Jalur undangan masuk perguruan tinggi ini sejatinya merupakan jalur yang digadang-gadang petinggi PTN sebagai input yang berkualitas bagi kampus dan diharapkan menghasilkan output (lulusan) yang tetap terjaga kualitasnya. Dasar pertimbangan inilah yang kemudian dijadikan rujukan untuk membuka keran penerimaan SNMPTN hingga 60 persen.

Namun, melihat kebijakan baru yang justru mengalihkan kuota dari SNMPTN ke ujian mandiri ketimbang SBMPTN, penulis menduga selain alasan integritas sekolah, ada juga motif ekonomi di balik itu semua. Karena, semakin besar porsi ujian mandiri, maka uang yang didapatkan perguruan tinggi akan lebih besar. Apalagi, dengan melaksanakan ujian mandiri, kampus bisa membuka seluas-luasnya program non-reguler.

Sebagai ilustrasi, biaya pendaftaran SBMPTN tahun ini direncanakan sebesar Rp 200.000. Di Universitas Indonesia (UI), biaya pendaftaran ujian mandiri (SIMAK UI) 2015/2016 sebesar Rp 300.000 dengan tambahan Rp 50.000 bila ingin menambah pilihan program studi. Ujian mandiri inilah yang kemudian membuka ruang untuk menampung program S1 pararel. Di UI, biaya operasional pendidikan (BOP) kelas pararel lebih mahal dibandingkan reguler.

BOP kelas pararel di UI untuk tahun ajaran 2015/2016 paling rendah sebesar Rp 6.500.000 dan tertinggi Rp 10.500.000, sedangkan kelas reguler biayanya mulai dari Rp 5.000.000 sampai Rp 7.500.000. Beruntung bagi mahasiswa kelas reguler karena BOP didasarkan pada kemampuan ekonomi mahasiswa atau orangtuanya, sedangkan untuk kelas pararel tak ada tawar-menawar.

Bila demikian adanya, lantas apa yang didapat oleh calon mahasiswa baru? Akses terhadap perguruan tinggi tetap belum terbuka lebar. Karena, hanya ada dua golongan yang diuntungkan dari kebijakan ini, yaitu: sekolah unggulan yang menyandang akreditasi A dan golongan ekonomi atas. Sekolah akreditasi A jelas memiliki kemampuan dan kultur akademik yang lebih baik dibandingkan akreditasi di bawahnya, sedangkan golongan ekonomi atas bisa mengakses kelas non-reguler melalui ujian mandiri.

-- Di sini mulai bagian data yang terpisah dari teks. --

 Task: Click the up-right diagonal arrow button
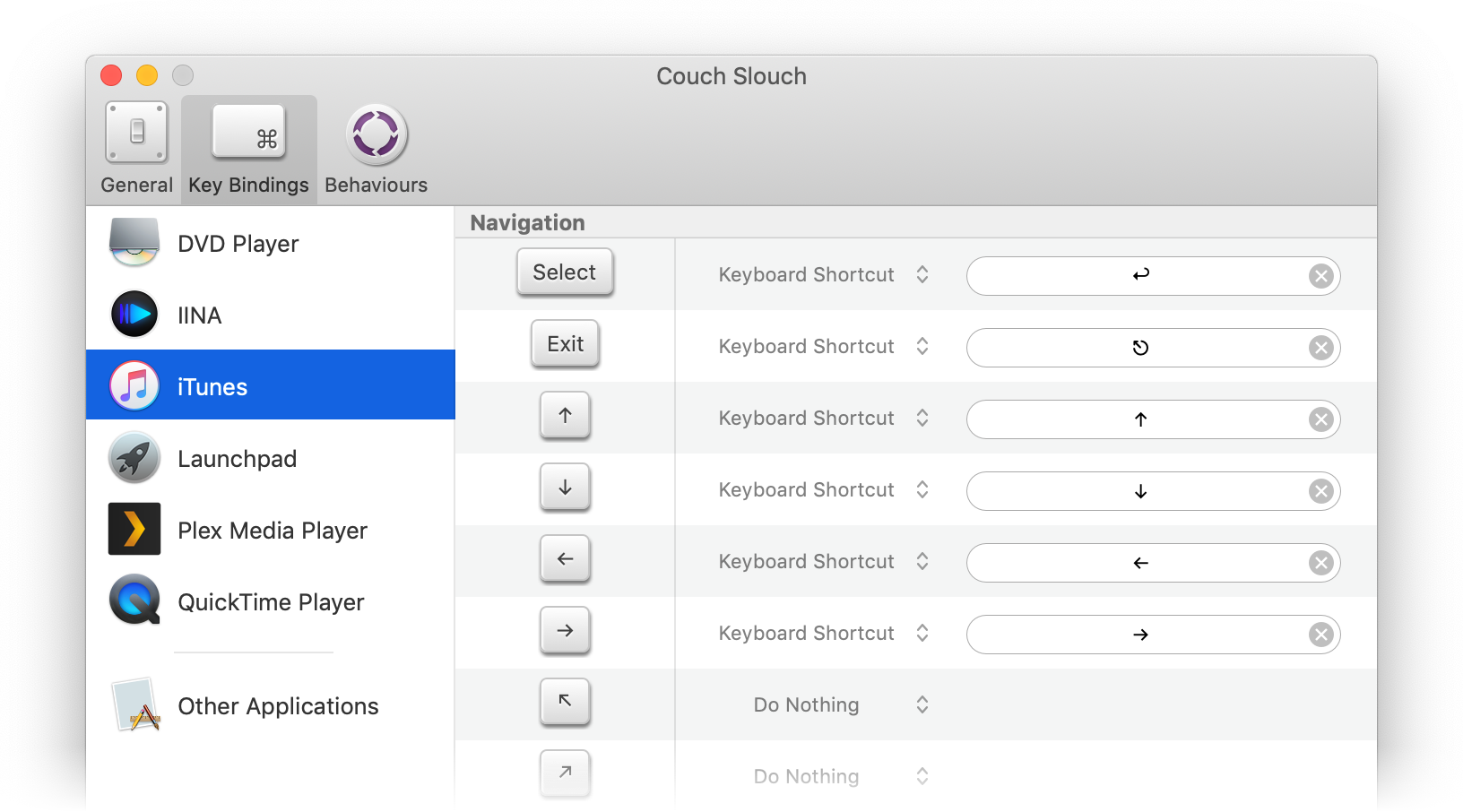565,773
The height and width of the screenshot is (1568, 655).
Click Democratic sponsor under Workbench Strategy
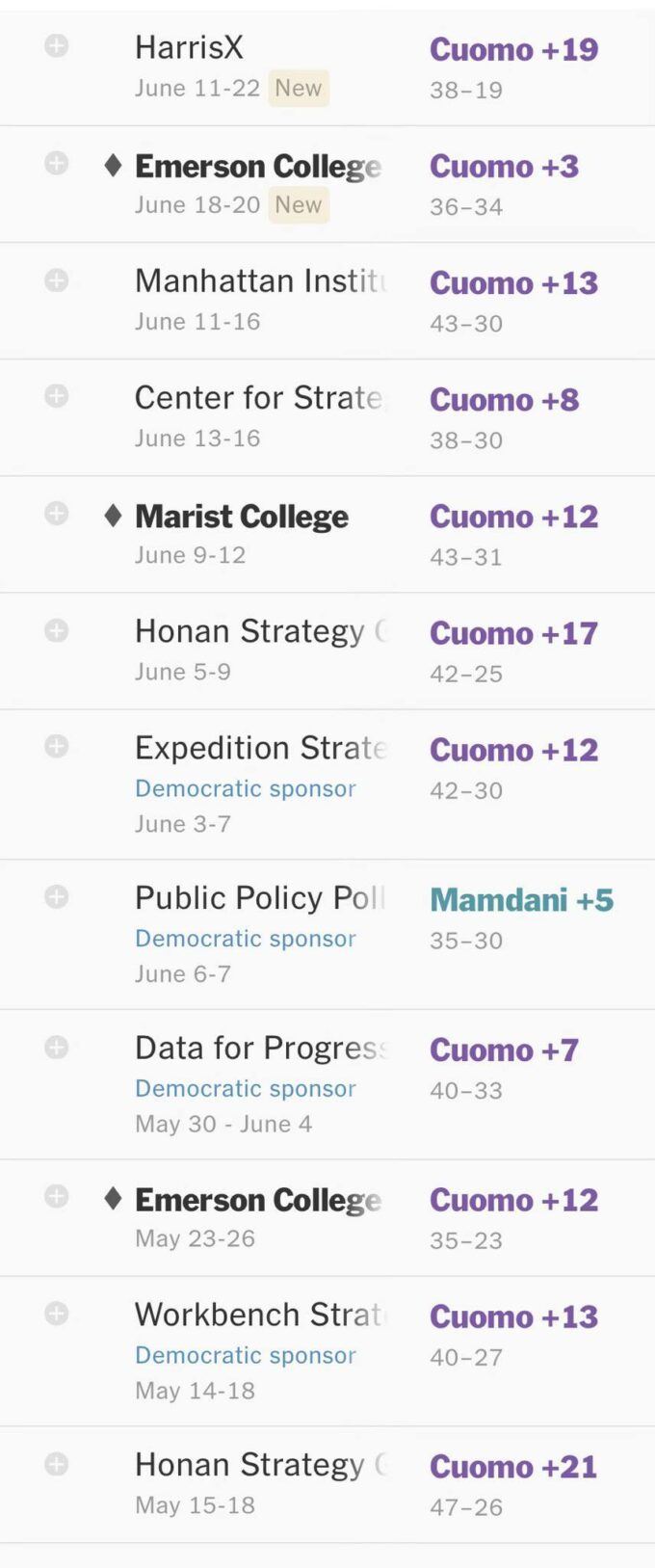pos(246,1355)
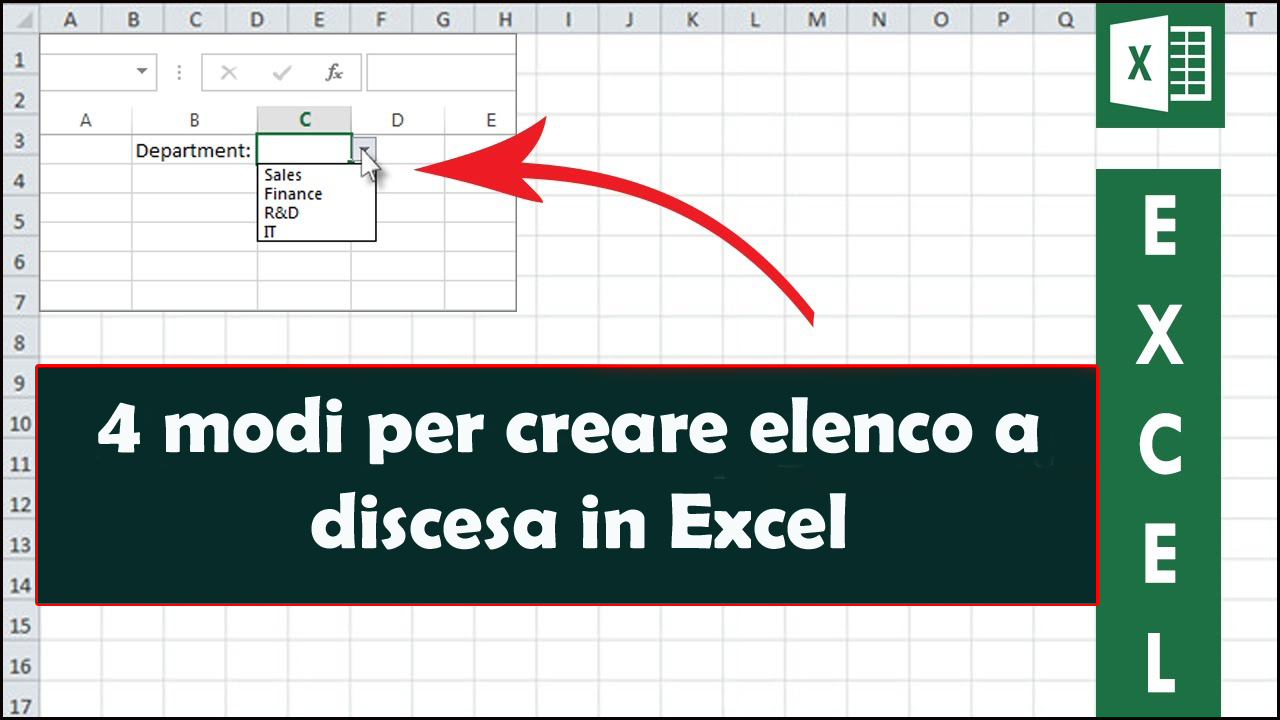Click the column E header
Image resolution: width=1280 pixels, height=720 pixels.
[x=490, y=119]
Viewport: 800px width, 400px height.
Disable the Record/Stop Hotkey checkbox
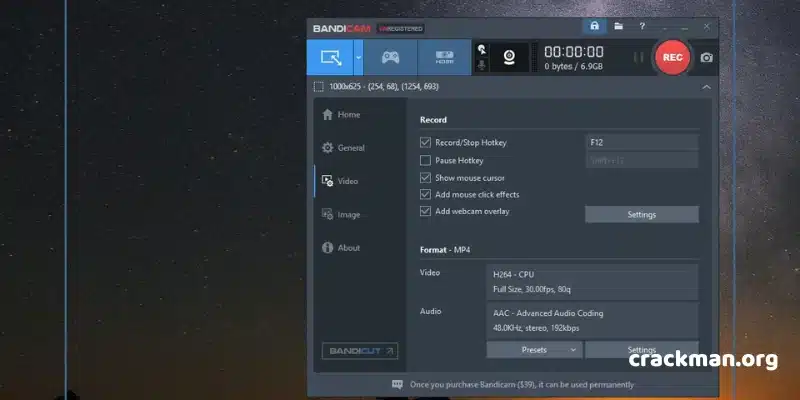pos(426,143)
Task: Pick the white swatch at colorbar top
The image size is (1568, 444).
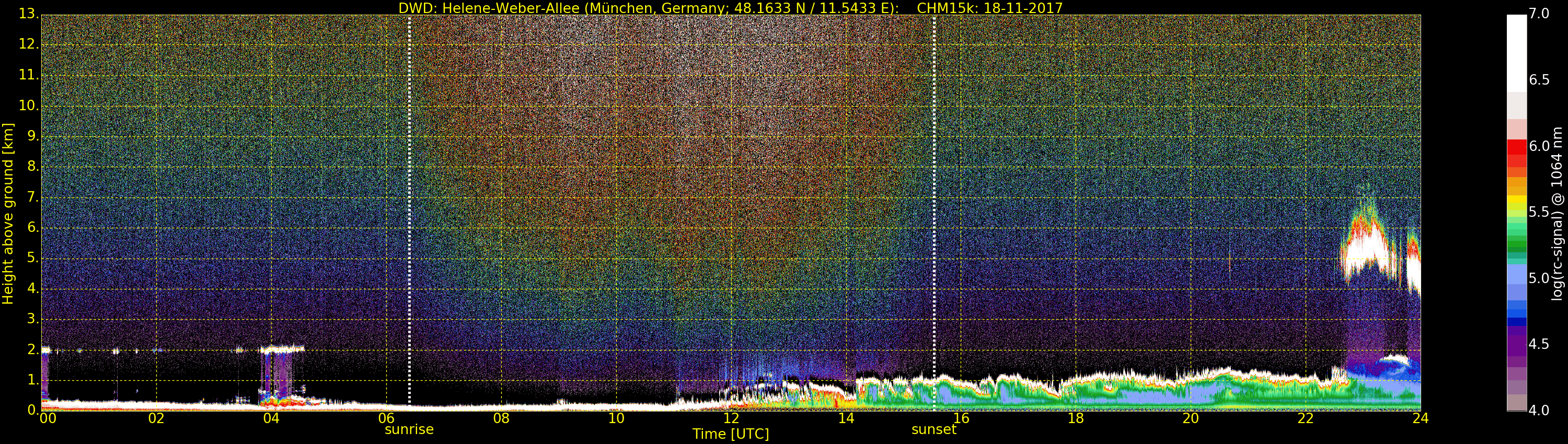Action: pyautogui.click(x=1516, y=52)
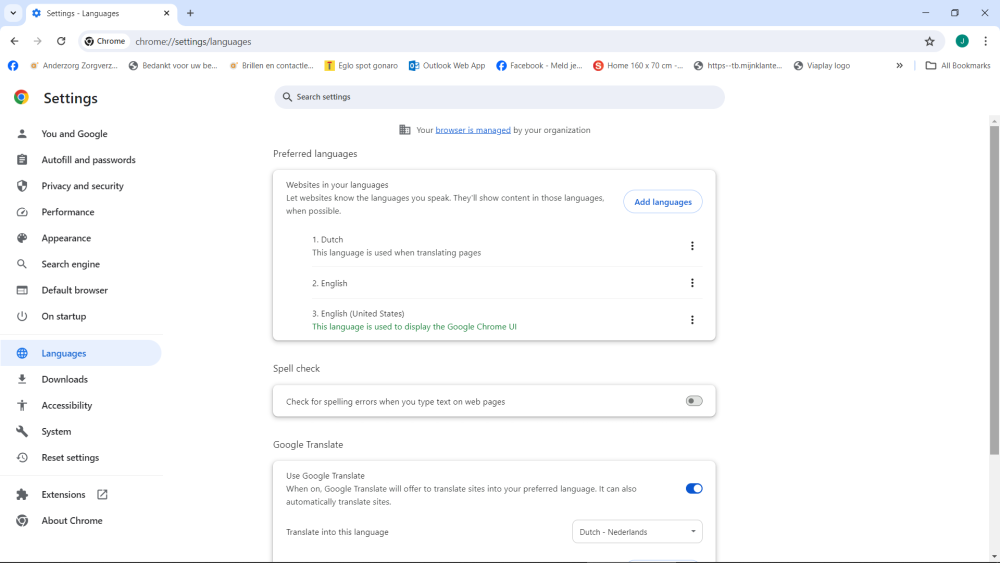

SNMPTN memang harus diperketat agar yang terseleksi benar-benar memiliki rekam akademik yang berkualitas. Adanya pengurangan porsi untuk SNMPTN dan peningkatan kuota bagi sekolah terakreditasi A diharapkan semakin meningkatkan kualitas mahasiswa yang terjaring dari jalur undangan. Namun, demi memberikan akses yang berkeadilan bagi calon mahasiswa, sebaiknya pemotongan porsi jalur SNMPTN dialihkan ke SBMPTN. Sehingga, siapa pun, tanpamemandang status sekolah dan kelas sosialnya dapat memiliki kesempatan yang lebih besar memperebutkan kursi yang tersedia di PTN.